Jordan proposed a computerized registry that would be used to verify that workers were authorized to work in the United States. Her goal was to plug loopholes in the 1986 Immigration Reform and Control Act, which provided amnesty to illegal immigrants as part of a compromise that also called for sanctions against employers who knowingly hired unauthorized workers.

But while the amnesty proceeded, employer sanctions became a farce because a counterfeit document industry flourished to enable workers to appear to be authorized.

Those loopholes were no accident. They were a triumph of Munoz's lobbying. As journalist Roberto Suro would note in a 1999 book, "Influential groups like the National Council of La Raza listed opposition to employer sanctions as the top item on the Latino civil rights agenda for many years and denounced as an expression of prejudice virtually every proposal to restrict the flow."

Funding from liberal foundations was central to the effort. Suro noted that the Ford Foundation had "granted many millions of dollars to organizations that had fought employer sanctions at every turn, such as the National Council of La Raza and the Mexican-American Legal Defense and Education Fund."

In 2000 Munoz's activism was honored by the MacArthur Foundation which provided her with a $500,000 "genius grant." The foundation said Munoz had "successfully built and led influential coalitions around such issues as the legalization of undocumented aliens, family-based immigration rights, workplace and farm workers' rights, and access to welfare benefits and education."

The National Council of La Raza. the American Civil Liberties Union, and foundations like Ford, MacArthur, and Carnegie are part of the strange-bedfellows, left-right coalition that has long sought to unravel enforcement of immigration laws and marginalize those who oppose them as anti-immigrant and even racist. Its members on the right include the U.S. Chamber of Commerce and the Wall Street Journal editorial page.

Now the coalition has one of its most forceful former members, Cecilia Munoz, sitting at the White House and advising the president. Moreover, the concerns of employers who want a large supply of low-wage labor are well represented. As noted in last week's Associated Press story on the planning for executive action, "the U.S. Chamber of Commerce says it is actively working to determine whether there are steps Obama could take by executive action that could help the business community."

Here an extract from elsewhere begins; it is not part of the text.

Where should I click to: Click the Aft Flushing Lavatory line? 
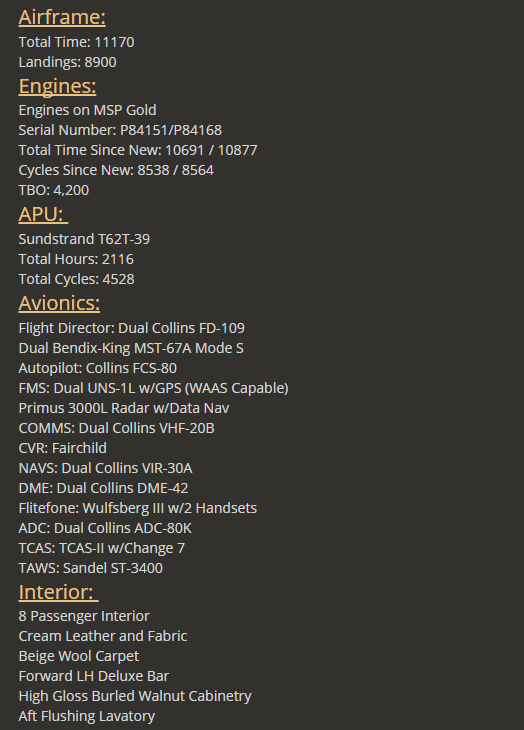[87, 716]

In September 1994, the Jordan Commission published "U.S. Immigration Policy: Restoring Credibility", a set of recommendations for Congress on controlling illegal immigration. The report's introduction was an implicit repudiation of those who resisted enforcement of immigration laws and attacked those who favored enforcement. It wrote:
 

The Commission decries hostility and discrimination against immigrants as antithetical to the traditions and interests of the country. At the same time, we disagree with those who would label efforts to control immigration as being inherently anti-immigrant. Rather, it is both a right and a responsibility of a democratic society to manage immigration so that it serves the national interest. ... The credibility of immigration policy can be measured by a simple yardstick: people who should get in do get in; people who should not get in are kept out; and people who are judged deportable are required to leave.

 

Read pt. 2: "Barbara Jordan Made 1994 a High-Water Mark in the Effort to Stop Illegal Immigration"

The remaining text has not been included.